WHAT NEEDS TO BE DONE. From the line containing "You are a computer-use" through the last line of the records below, output every line exactly, both ends included, except the pictures.

━━━━━━━━

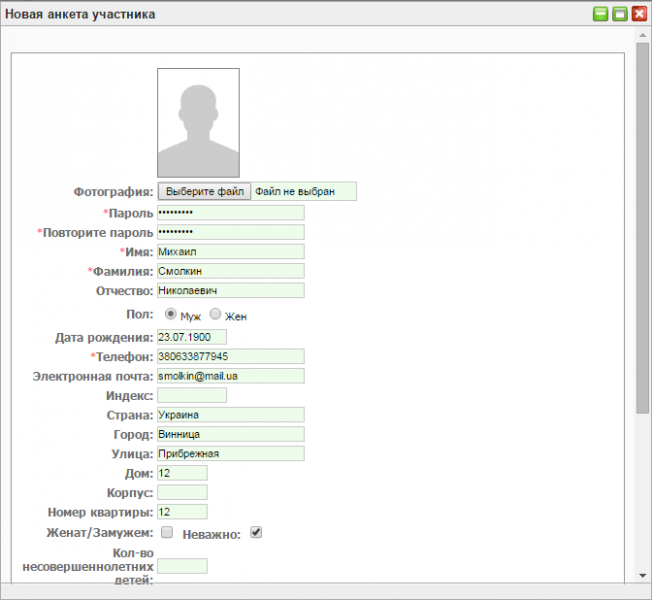
Task: Click the empty Индекс field
Action: click(x=192, y=395)
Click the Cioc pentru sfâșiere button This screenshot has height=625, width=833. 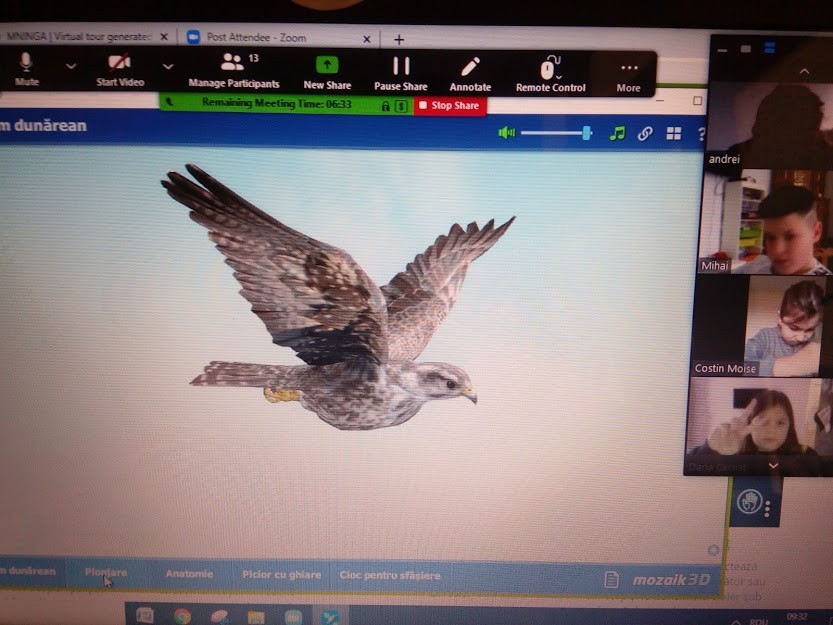point(390,575)
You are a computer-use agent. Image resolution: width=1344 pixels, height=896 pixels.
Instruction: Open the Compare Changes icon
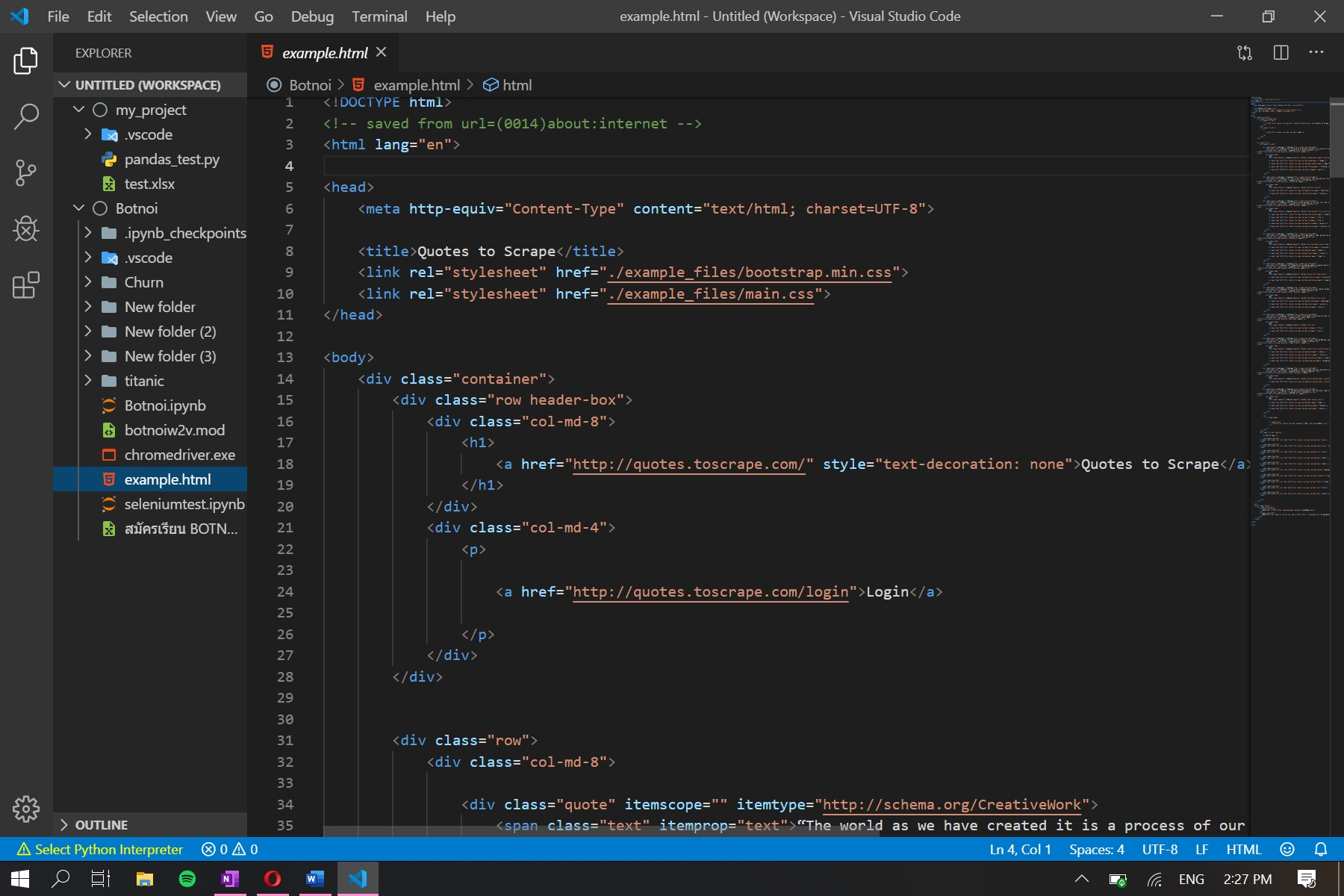[1244, 53]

━━━━━━━━

RESPONSE TO THIS TASK.
You are a computer-use agent. Image resolution: width=1344 pixels, height=896 pixels.
Instruction: Open the Compare Changes icon
[1244, 53]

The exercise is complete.